If Cutting Edge stands for throwing in any number of styles, Luke Solomon is at the sharp end. The mixing of the man whose career spans three decades and had made Music for Freaks and Classic tracks with Derrick Carter, is not 100%, seamlessly crash hot, and the selection takes on a varied pattern that’s entirely down to intuition. But all of the above statistics must mean the UK club connoisseur has an inkling as to what he’s doing.

After a ponderous deep tech-house warm-up including his own work as The Digital Kid, Red Rack’em’s filthy “How I Program” gets the mix up and involved, seized upon by Kris Wadsworth and Crooked Man stepping into twitchy deep house shoes with plenty of kick in them. Some slinky vocal house burning with an original Chicago tinge then takes its turn, settling the mix into a warming shake that hustles on the low. Solomon acts up again with the excellent introduction of Andy Meecham’s acid kneecapping “Morning Banger” and Iz & Diz’s “Juvenated,” creeping with a boom of a bassline through gritted teeth.

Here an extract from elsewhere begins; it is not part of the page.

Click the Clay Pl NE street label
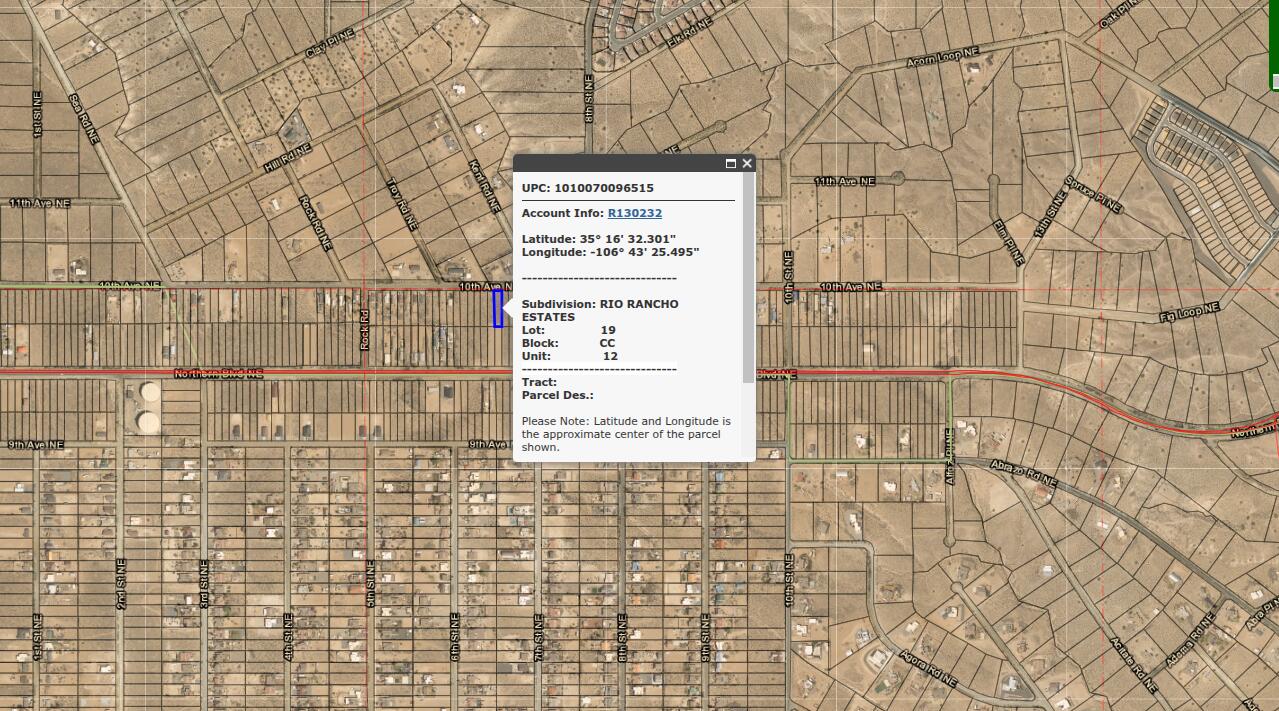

Then the funk stages a fight back with Brett Johnson’s definition of off-the-hook, before another surprise move has the Flo-Rida-sharing “I Really Do Believe” closing with an acid-funk hula-hoop. Solomon’s score: rough around the you-know-what, but never blunted.
File under: Jonny Fiasco, Kink, Freaks

Album Review: Room E / ‘Penguin Child’ (Proper Songs)

★★★☆☆

Faced with the prospect of chillwave’s enclave but refusing to be bogged down or tagged as slurred and indistinct, Room E is like an inverse equivalent of Room 101. Staffed by San Diego’s man on the door, Penguin Child groups all of your favorite things together in a plush, buoyant space. Here you will you find the sun shining and birds singing, electronic kaleidoscopes to both ease and heighten your lightheadedness, mellow background beats for smiling relaxation, and therapy for when you need it most.

In places the analogue-digital awakenings are like RJD2 getting high on the dustiness of freshly dug records (hip-hop-ish nod “Mimosa”), declaring love and peace for both a personal folk fellowship and the LA beats scene. Neo-soul bleach-outs “Sibling” and “Letter Opener” transfer from happy-go-lucky to super slick, as about half way the album goes from sunning itself to taking a quick spin round the city as a humble philanthropist. Passing funk down-and-outs “Ziptie” and “Mainline to the Core”, it returns home, mesmerized by the lapping of log fire flames.

As an unburdened childhood reminisce, Penguin Child can gambol toward the threshold of muzak: “Earl Grey” auditions for the soundtrack for when you’re put on hold or pushing around your shopping trolley. Overall, Room E’s always looking toward the positive means the after party comedown has a new resident orchestrator.